* Source excerpt *
· · · · ·
Jackie Butler for MVP! 12 and 9!

Seriously though, Crawford had a great game.


----------



## Chinatownballer (Oct 13, 2005)

nets fans hav gotten nicer since the knicks started sucking lol


----------



## Krstic All-Star (Mar 9, 2005)

Nets fans are just happy the Cavs' streak is over. And in what a fashion! :banana:


----------



## majew16 (Jun 5, 2005)

went to the game was pretty good specially watching crawford play great. didnt understand why they stopped feeding the post in the fourth quarter, which nearly cost us the game. to put my dibs in on the crawford debate: there probally is some improvement but he still havs a way to go. he was on tonight bc many of the shots he was taking was having me and the crowd screaming at him while it was in the air, only to eat our words when they dropped in.


----------



## Hakeem (Aug 12, 2004)

Truknicksfan said:


> Only passing and defense.....PFFFFF well who needs those things


I actually think Crawford is a pretty decent passer. Not really a good playmaker at this stage -- too many poor decisions -- but he can pass (although, as someone noted, he sometimes seems to try too hard), and has the potential to become a good playmaker, IMO.


----------



## alphadog (Jan 2, 2004)
· · · · ·
* Entries provided *
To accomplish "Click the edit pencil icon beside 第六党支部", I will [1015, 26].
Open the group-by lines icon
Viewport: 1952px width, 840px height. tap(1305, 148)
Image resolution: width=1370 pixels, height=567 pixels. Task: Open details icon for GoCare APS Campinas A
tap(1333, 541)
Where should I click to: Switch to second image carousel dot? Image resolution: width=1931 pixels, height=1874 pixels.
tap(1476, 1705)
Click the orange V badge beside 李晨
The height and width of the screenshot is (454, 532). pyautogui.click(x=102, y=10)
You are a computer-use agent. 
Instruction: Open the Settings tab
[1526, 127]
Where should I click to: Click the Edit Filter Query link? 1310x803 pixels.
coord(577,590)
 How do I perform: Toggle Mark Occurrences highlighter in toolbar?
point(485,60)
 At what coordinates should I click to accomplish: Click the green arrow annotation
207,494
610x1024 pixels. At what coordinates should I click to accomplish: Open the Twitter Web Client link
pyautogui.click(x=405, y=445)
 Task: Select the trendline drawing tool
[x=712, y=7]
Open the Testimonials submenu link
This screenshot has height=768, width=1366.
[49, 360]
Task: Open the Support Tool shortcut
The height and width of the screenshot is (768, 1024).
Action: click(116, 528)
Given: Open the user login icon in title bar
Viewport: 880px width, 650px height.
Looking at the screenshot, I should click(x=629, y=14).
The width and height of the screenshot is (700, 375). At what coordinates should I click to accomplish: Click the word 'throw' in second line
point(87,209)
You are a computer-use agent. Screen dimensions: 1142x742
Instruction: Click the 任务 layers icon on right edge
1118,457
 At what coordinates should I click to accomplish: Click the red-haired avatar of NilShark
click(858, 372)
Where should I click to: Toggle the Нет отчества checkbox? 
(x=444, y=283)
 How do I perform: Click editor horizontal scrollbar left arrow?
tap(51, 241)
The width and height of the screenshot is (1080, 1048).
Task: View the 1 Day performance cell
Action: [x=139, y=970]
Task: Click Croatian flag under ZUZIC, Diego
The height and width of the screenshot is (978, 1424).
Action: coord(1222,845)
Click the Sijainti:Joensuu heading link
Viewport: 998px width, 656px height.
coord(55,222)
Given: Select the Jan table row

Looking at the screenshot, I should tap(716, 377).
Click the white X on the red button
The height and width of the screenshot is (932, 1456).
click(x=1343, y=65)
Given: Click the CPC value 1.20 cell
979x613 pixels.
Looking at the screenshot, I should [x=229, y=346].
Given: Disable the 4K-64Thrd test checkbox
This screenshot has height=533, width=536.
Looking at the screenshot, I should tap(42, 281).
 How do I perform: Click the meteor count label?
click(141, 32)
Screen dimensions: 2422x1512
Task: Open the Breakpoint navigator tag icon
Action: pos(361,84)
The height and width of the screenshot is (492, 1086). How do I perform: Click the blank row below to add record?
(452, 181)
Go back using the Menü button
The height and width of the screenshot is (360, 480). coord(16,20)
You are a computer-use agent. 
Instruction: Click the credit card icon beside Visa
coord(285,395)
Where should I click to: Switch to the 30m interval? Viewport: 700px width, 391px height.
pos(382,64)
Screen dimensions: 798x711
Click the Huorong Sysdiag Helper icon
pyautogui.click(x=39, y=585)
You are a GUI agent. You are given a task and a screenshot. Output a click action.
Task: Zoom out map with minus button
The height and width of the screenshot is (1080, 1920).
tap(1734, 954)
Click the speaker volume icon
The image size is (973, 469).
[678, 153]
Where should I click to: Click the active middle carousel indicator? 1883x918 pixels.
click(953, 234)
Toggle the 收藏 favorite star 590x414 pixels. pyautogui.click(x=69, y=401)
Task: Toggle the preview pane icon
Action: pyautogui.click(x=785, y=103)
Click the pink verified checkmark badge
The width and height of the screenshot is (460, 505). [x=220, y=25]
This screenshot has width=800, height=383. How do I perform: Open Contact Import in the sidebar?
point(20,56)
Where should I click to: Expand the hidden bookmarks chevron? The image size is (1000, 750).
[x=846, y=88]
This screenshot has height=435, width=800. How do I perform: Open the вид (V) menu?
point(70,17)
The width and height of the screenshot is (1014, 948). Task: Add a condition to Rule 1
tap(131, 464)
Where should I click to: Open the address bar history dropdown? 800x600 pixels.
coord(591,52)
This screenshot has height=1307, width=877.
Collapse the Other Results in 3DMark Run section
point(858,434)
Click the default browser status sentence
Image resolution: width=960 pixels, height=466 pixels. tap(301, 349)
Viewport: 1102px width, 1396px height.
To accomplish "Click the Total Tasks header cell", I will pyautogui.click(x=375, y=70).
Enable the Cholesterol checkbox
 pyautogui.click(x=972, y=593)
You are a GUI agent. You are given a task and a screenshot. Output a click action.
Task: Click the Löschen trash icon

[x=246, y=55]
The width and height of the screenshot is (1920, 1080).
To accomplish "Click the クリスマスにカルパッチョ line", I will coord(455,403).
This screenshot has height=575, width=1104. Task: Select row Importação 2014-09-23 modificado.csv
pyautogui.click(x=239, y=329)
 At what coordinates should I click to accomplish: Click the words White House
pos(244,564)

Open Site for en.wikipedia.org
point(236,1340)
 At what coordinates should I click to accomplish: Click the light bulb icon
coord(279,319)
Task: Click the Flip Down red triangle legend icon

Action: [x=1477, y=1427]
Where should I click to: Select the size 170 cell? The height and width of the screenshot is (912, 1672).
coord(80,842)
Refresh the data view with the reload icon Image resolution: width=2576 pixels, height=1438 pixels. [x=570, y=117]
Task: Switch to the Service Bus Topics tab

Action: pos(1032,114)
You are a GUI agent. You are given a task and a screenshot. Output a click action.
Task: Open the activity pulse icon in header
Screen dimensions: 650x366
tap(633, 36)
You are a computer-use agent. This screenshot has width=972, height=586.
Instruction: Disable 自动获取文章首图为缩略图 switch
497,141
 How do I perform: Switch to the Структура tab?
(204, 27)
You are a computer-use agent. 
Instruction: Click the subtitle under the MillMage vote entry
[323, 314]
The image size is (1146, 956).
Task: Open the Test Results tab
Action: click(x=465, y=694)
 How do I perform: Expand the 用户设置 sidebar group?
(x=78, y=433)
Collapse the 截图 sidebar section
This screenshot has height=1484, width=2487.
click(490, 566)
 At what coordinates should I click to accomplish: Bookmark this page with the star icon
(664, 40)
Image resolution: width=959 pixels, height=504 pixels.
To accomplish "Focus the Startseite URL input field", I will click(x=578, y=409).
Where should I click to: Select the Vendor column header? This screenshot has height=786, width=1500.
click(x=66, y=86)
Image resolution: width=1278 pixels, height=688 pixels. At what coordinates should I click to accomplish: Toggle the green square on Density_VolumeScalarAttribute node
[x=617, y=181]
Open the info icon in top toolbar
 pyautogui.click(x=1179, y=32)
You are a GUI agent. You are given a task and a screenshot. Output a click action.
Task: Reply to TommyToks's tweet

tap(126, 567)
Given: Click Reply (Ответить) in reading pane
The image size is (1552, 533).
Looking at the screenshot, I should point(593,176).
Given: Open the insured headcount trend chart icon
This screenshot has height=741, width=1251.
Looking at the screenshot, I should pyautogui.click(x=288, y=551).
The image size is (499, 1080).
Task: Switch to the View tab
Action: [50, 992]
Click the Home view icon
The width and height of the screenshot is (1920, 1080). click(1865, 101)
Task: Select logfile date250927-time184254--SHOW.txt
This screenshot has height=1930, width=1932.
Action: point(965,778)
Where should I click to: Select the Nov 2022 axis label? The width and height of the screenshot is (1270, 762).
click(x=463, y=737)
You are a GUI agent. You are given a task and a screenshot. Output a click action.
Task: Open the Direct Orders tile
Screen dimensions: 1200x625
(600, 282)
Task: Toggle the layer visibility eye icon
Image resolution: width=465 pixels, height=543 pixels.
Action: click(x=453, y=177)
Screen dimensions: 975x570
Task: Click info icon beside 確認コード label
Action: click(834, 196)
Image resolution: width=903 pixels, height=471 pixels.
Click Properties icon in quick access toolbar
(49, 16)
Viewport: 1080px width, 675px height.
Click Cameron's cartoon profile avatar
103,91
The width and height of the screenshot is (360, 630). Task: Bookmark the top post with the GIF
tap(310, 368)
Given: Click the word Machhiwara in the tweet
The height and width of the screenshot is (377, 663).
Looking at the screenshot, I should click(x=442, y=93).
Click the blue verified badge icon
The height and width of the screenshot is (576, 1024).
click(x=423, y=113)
· · · · ·
* Short task *
Decide whether each statement agrees with the basketball forum thread, answering yes or no and quoting the words from it that settle the matter.
1. The poster majew16 attended the game.
2. Hakeem calls Crawford a good playmaker at this stage.
3. Chinatownballer says Nets fans have gotten nicer since the Knicks started doing badly.
The entries have no connection to the basketball forum thread.

* Solution for this exercise *
1. Yes: "went to the game was pretty good"
2. No: "Not really a good playmaker at this stage"
3. Yes: "nets fans hav gotten nicer since the knicks started sucking"